All lines after the one containing "Task: Click the word", together with that line itself, should be written out exactly, down to the last line of the entries below.

[[ Available data, beginning ]]

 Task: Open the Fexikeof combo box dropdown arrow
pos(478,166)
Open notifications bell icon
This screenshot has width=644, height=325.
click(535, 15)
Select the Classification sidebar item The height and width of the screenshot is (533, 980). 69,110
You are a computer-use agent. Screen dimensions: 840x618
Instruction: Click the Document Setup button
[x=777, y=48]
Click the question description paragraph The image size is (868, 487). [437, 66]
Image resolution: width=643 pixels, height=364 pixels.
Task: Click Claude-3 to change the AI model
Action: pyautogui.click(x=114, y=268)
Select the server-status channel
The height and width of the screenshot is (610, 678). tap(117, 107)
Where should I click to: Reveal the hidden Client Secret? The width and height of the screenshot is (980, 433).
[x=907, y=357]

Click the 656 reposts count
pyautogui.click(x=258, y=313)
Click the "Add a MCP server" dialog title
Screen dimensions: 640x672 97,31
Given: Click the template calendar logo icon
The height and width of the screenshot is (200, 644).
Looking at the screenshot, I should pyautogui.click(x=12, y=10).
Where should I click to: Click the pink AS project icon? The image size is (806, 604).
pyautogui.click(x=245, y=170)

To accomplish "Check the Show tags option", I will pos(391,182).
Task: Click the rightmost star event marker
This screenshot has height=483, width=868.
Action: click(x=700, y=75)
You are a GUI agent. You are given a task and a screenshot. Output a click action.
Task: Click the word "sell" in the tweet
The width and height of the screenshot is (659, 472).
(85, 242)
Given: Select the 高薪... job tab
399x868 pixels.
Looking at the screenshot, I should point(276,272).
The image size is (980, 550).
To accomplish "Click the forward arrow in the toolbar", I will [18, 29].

[[ Available data, end ]]

§ **Answer space**
Task: Click the word "sell" in the tweet
The width and height of the screenshot is (659, 472).
(85, 242)
Given: Select the 高薪... job tab
399x868 pixels.
Looking at the screenshot, I should point(276,272).
The image size is (980, 550).
To accomplish "Click the forward arrow in the toolbar", I will [18, 29].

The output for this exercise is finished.